Tuesday, October 11, 2016

Pink Boy (Eric Rockey, 2015)

by Mark Gabrish Conlan • Copyright © 2016 by Mark Gabrish Conlan • All rights reserved

After From This Day Forward PBS showed a filler short on a similar theme, but with some intriguing differences: Pink Boy, also a story about coming out Transgender in an unforgivingly Right-wing environment (Tallahassee, Florida instead of rural Michigan), but with the differences being that the male-to-female Transboy is only seven years old and her foster mother is B. J., a butch Lesbian — she goes through virtually the whole movie wearing a T-shirt that reads “BUTCH,” just in case you didn’t get the message from her low, growly voice, her stocky build, her masculine manner and her overall presentation — the kid’s 51-year-old great-aunt who steps in when Jessie, a.k.a.

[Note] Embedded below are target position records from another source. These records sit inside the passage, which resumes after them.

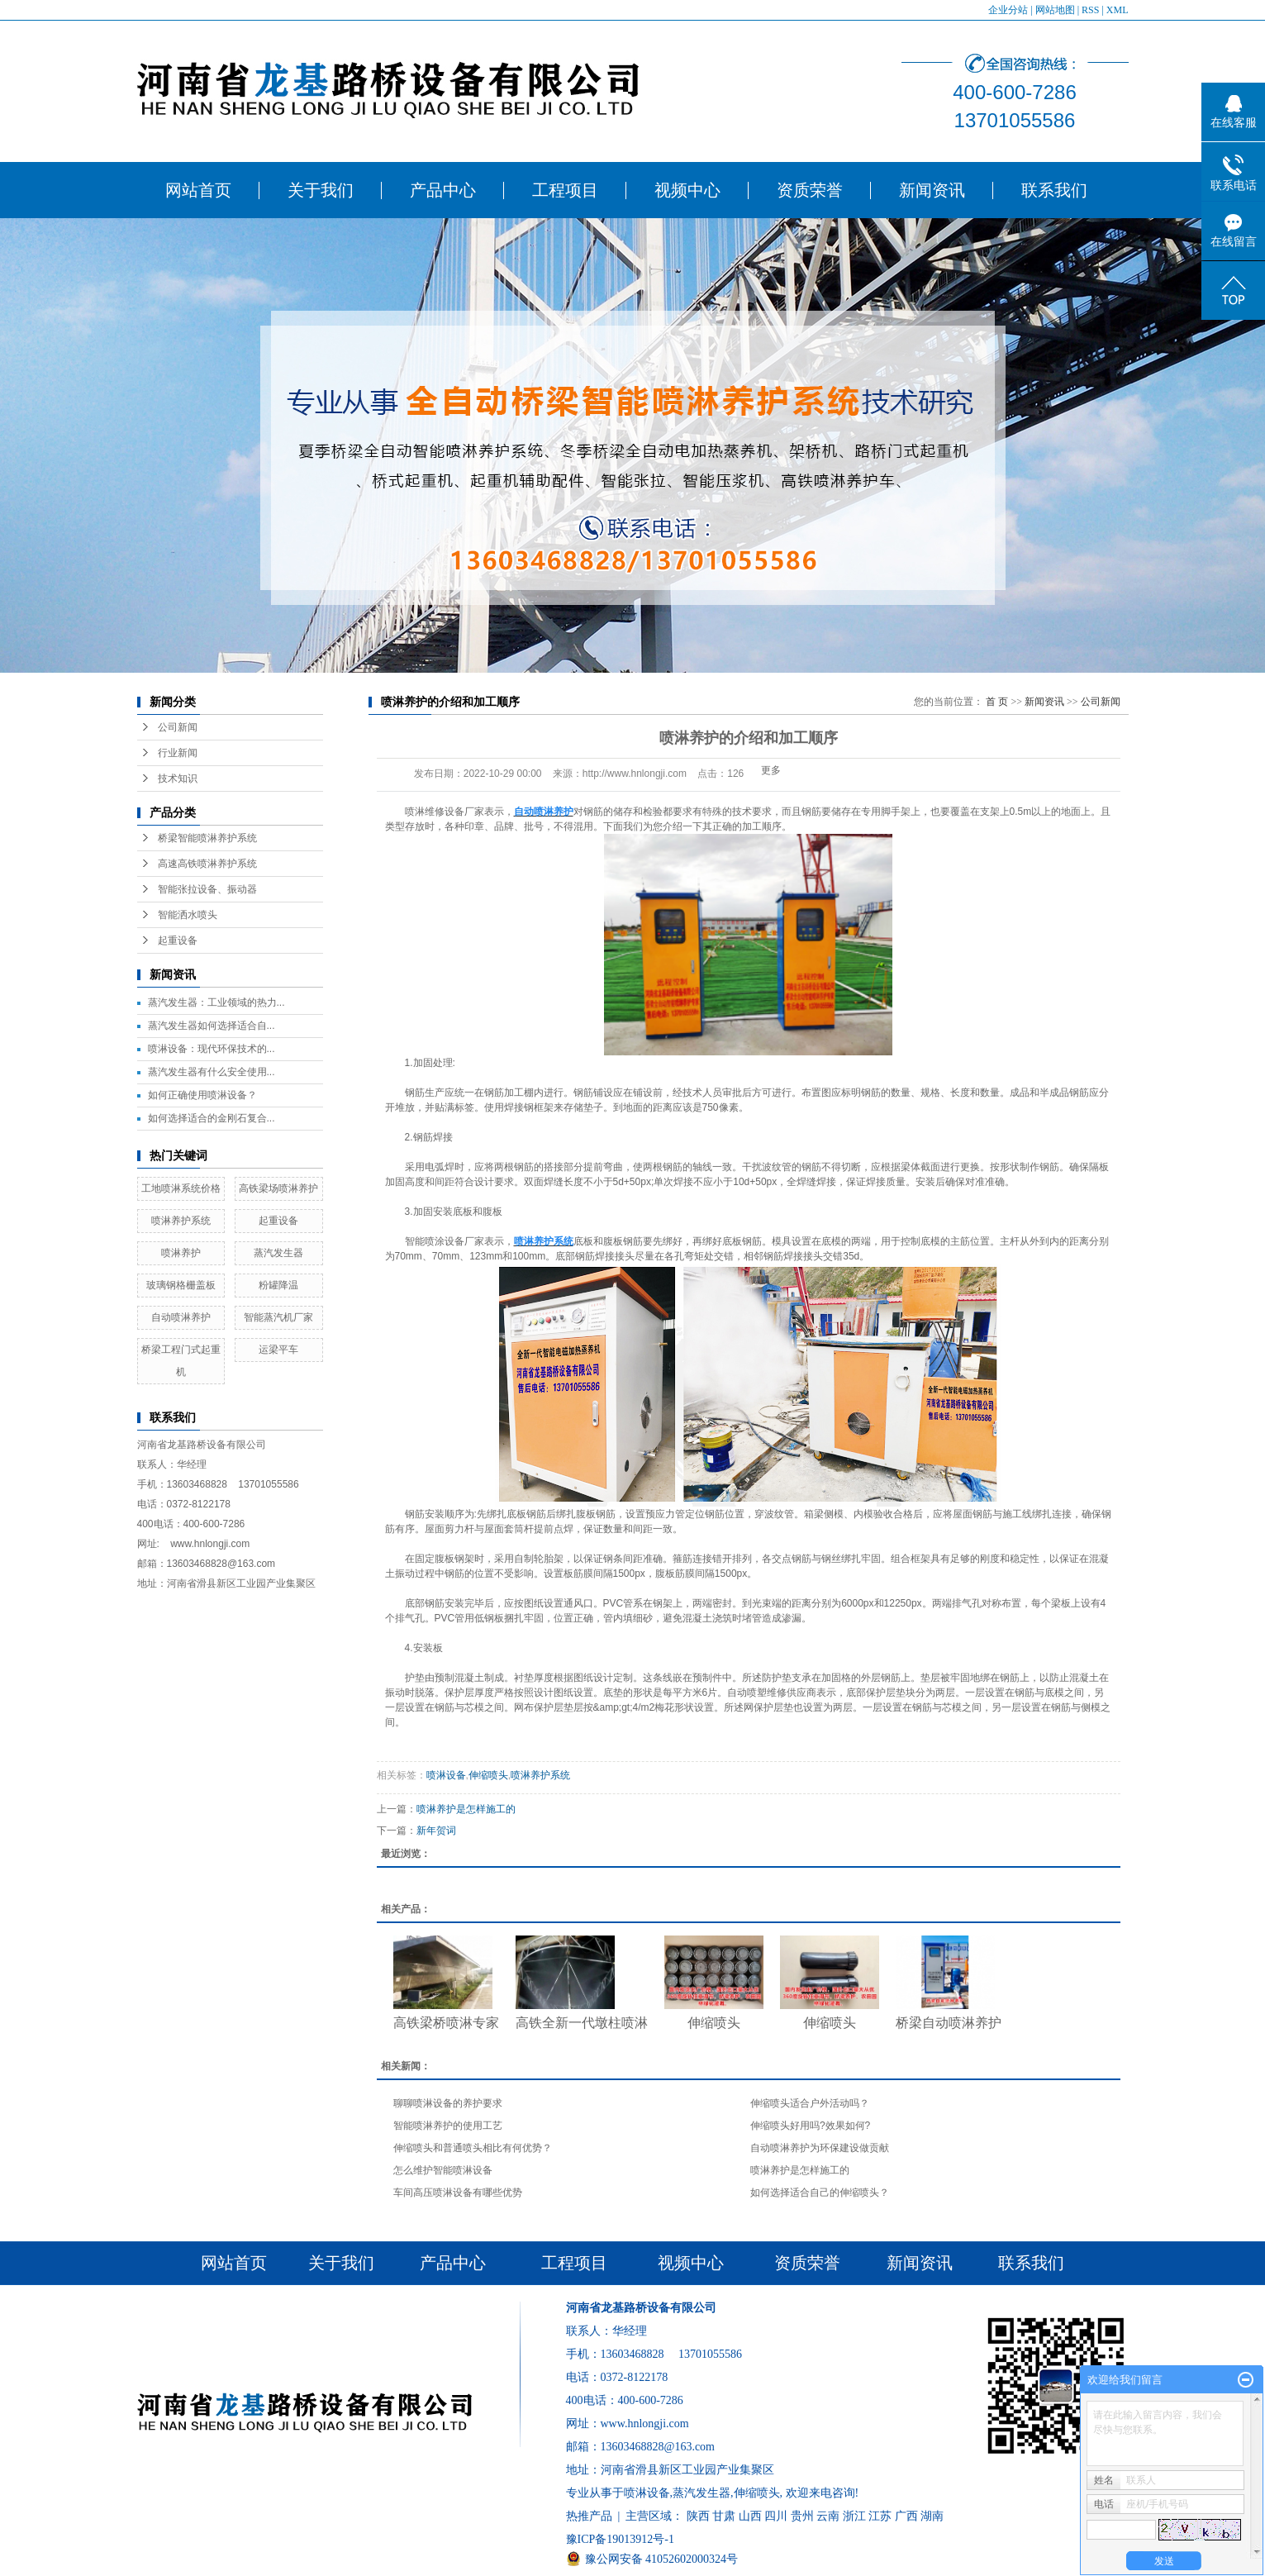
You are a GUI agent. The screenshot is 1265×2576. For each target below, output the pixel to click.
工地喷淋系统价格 (181, 1188)
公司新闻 (177, 727)
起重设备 (177, 940)
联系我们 (1054, 190)
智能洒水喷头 (187, 915)
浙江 (854, 2516)
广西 (906, 2516)
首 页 (997, 701)
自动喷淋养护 (181, 1317)
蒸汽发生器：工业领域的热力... (216, 1002)
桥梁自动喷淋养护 (948, 2023)
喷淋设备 (446, 1775)
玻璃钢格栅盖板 (181, 1285)
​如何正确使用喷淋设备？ (202, 1095)
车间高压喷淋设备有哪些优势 (457, 2192)
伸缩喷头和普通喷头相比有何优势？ (472, 2148)
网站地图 (1055, 10)
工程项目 (565, 190)
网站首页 (198, 190)
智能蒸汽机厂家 (278, 1317)
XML (1117, 10)
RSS (1090, 10)
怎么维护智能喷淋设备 (442, 2170)
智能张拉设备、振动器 (207, 889)
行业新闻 (177, 753)
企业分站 (1008, 10)
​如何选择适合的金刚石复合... (211, 1118)
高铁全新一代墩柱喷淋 (582, 2023)
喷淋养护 (181, 1253)
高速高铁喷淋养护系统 (207, 863)
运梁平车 (278, 1349)
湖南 (932, 2516)
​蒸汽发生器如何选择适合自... (211, 1025)
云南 (827, 2516)
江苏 (880, 2516)
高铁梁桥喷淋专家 (446, 2023)
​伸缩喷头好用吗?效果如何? (810, 2125)
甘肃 (723, 2516)
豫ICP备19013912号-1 (620, 2539)
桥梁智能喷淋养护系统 (207, 838)
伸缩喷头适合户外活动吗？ (809, 2103)
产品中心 (443, 190)
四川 (775, 2516)
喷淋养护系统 (181, 1220)
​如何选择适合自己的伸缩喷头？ (819, 2192)
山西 (750, 2516)
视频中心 (687, 190)
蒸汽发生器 (278, 1253)
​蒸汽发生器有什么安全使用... (211, 1072)
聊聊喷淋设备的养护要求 (447, 2103)
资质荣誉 (810, 190)
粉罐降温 (278, 1285)
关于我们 (321, 190)
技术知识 (177, 778)
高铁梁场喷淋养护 (278, 1188)
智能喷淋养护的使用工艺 (447, 2125)
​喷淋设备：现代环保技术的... (211, 1049)
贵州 (802, 2516)
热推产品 (589, 2516)
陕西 (698, 2516)
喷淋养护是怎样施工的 (466, 1809)
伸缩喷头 (488, 1775)
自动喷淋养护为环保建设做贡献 (819, 2148)
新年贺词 (436, 1830)
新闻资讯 (932, 190)
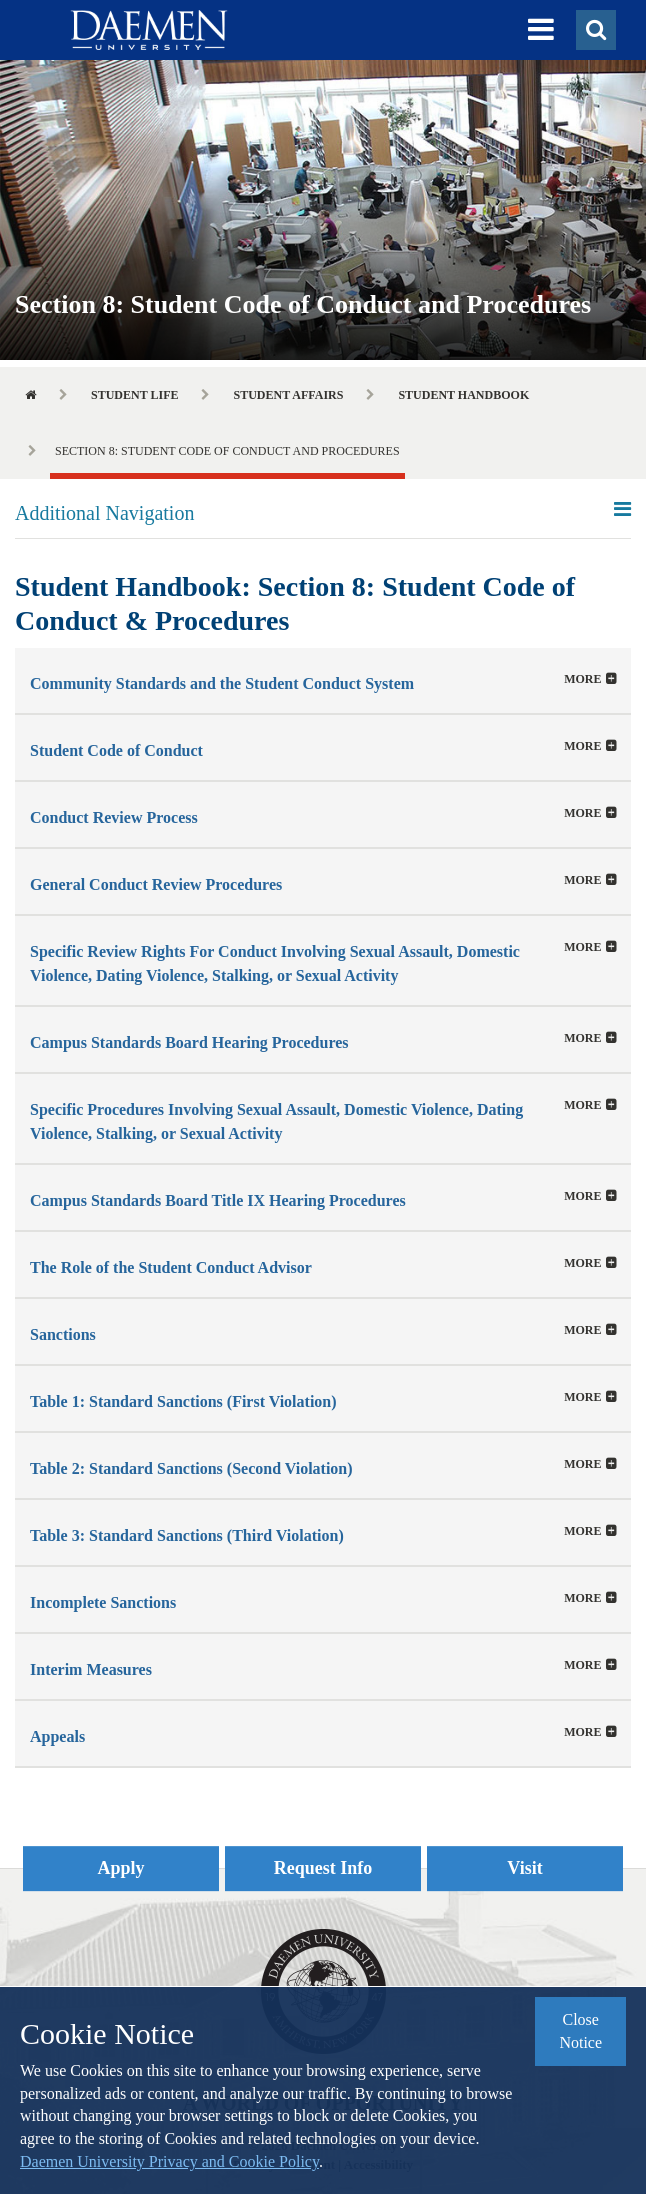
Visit (524, 1868)
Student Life (134, 395)
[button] (541, 30)
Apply (120, 1868)
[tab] (323, 680)
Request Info (323, 1868)
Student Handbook (463, 395)
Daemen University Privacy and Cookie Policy (169, 2161)
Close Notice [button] (580, 2031)
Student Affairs (288, 395)
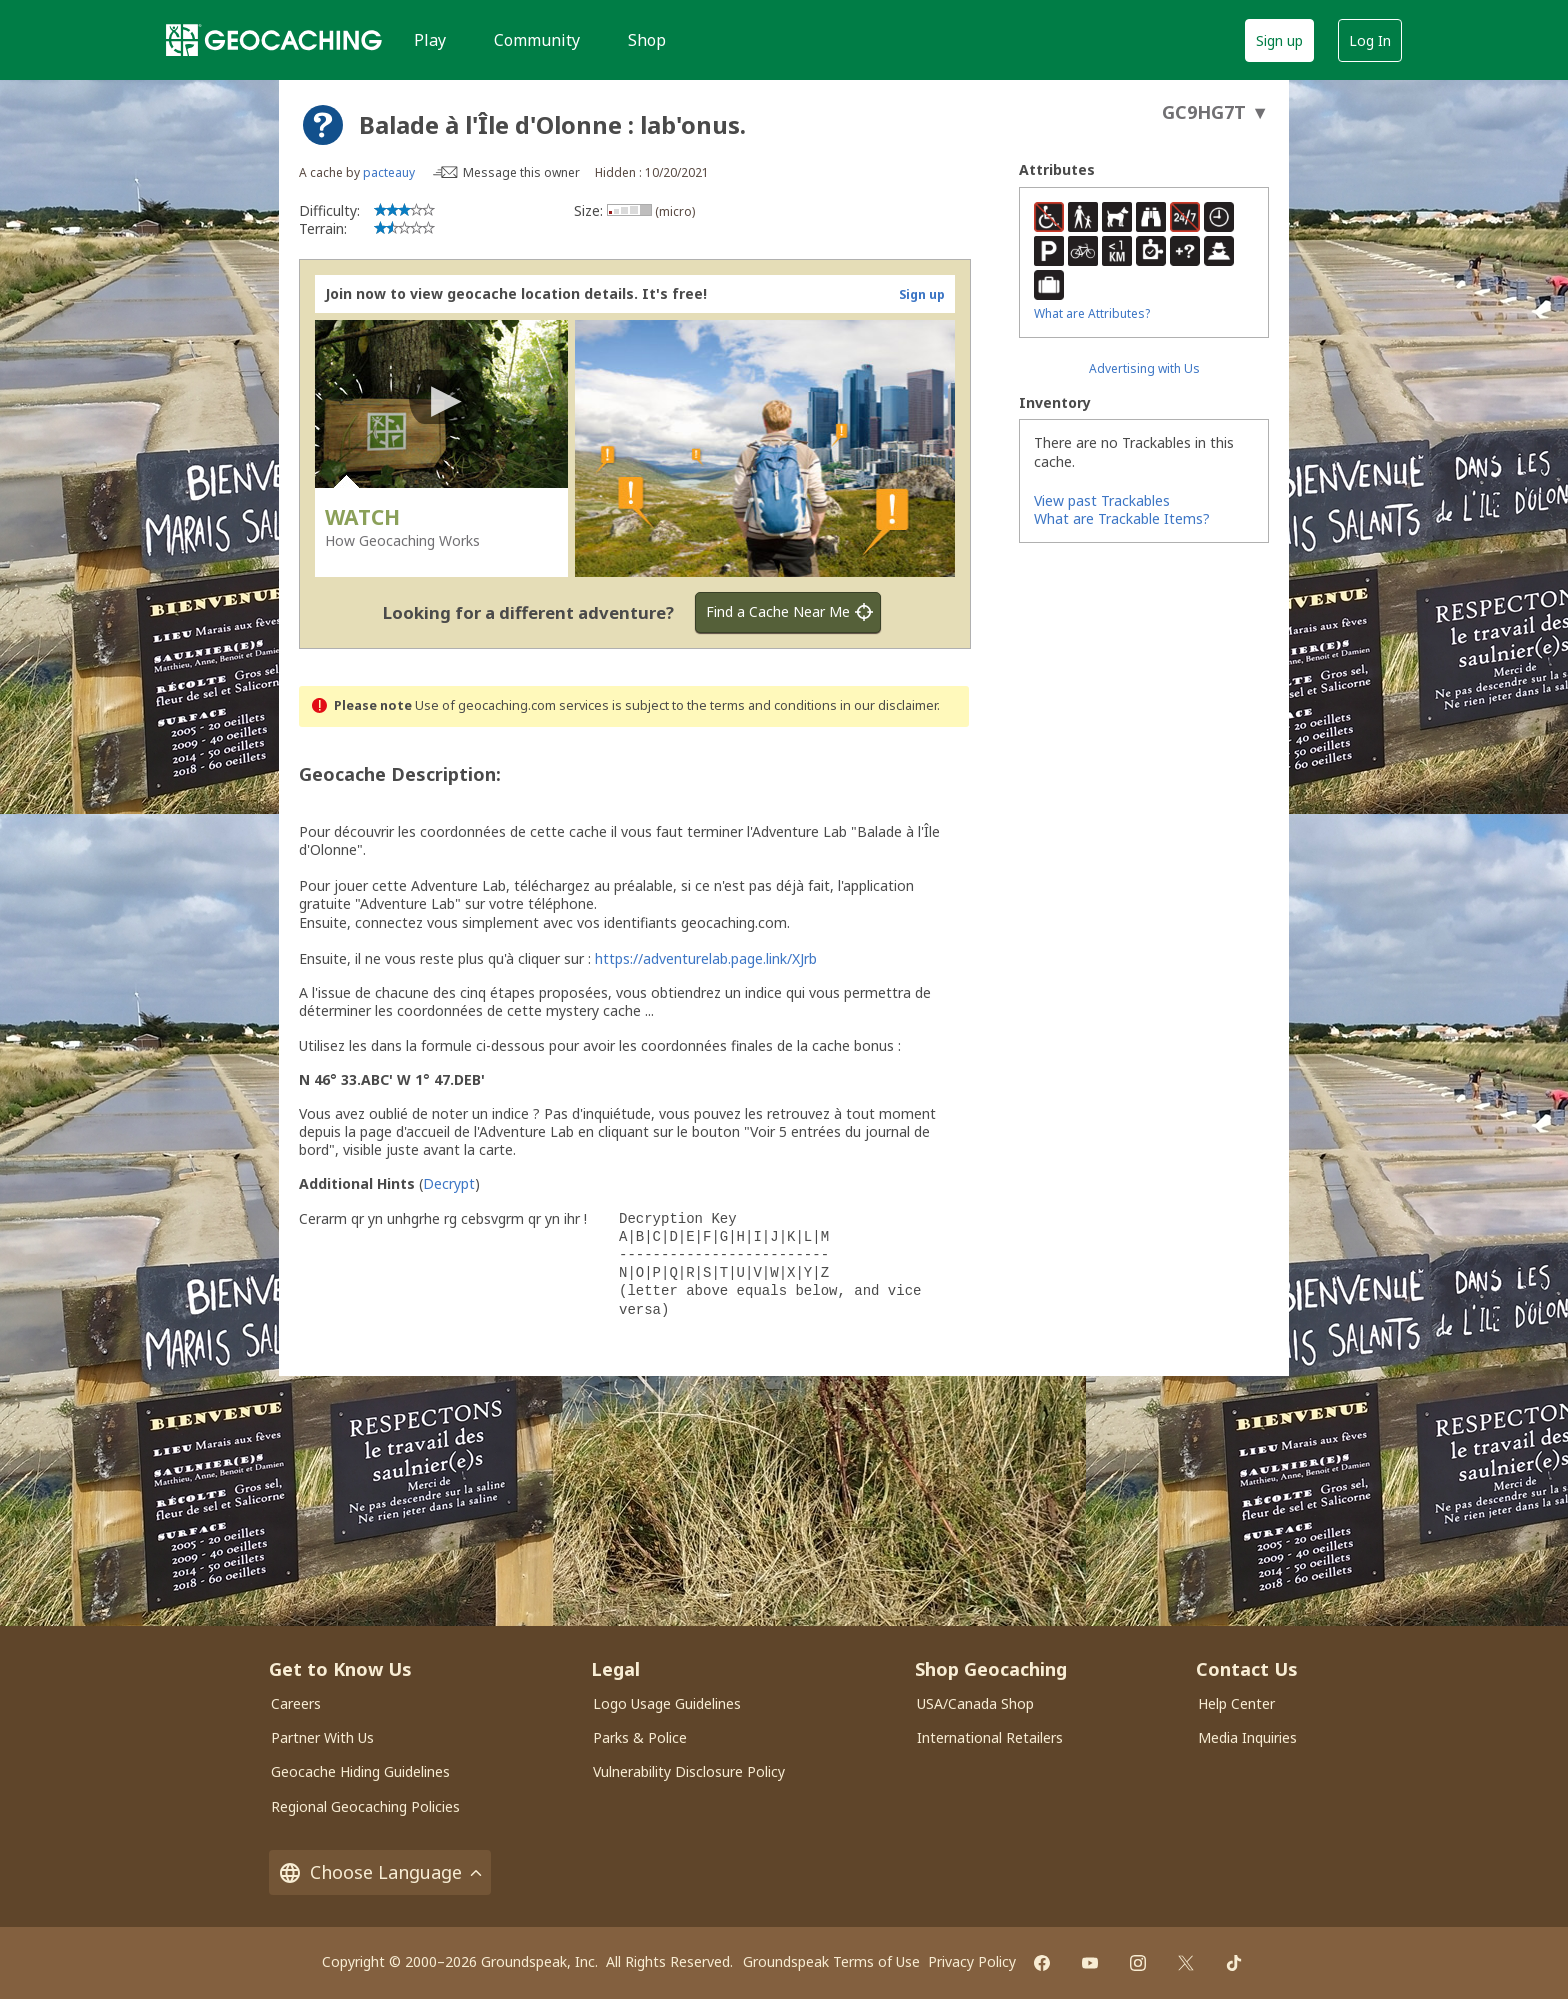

Jeffrey, is taken from his/her mom’s home by Child Protective Services, something B. J. identifies with because she was frequently removed from her mom’s home and placed in foster care when she was a child, and she wants to make sure no one in her family suffers the same fate she did. This means she has to get a crash course in “femininity,” embracing pink colors and all sorts of phenomena traditionally associated with womanhood but which she’s consciously avoided before in her own life. It means learning about Barbie dolls and helping Jessie with her makeup the year she decides that her trick-or-treat costume for Hallowe’en will be a Princess.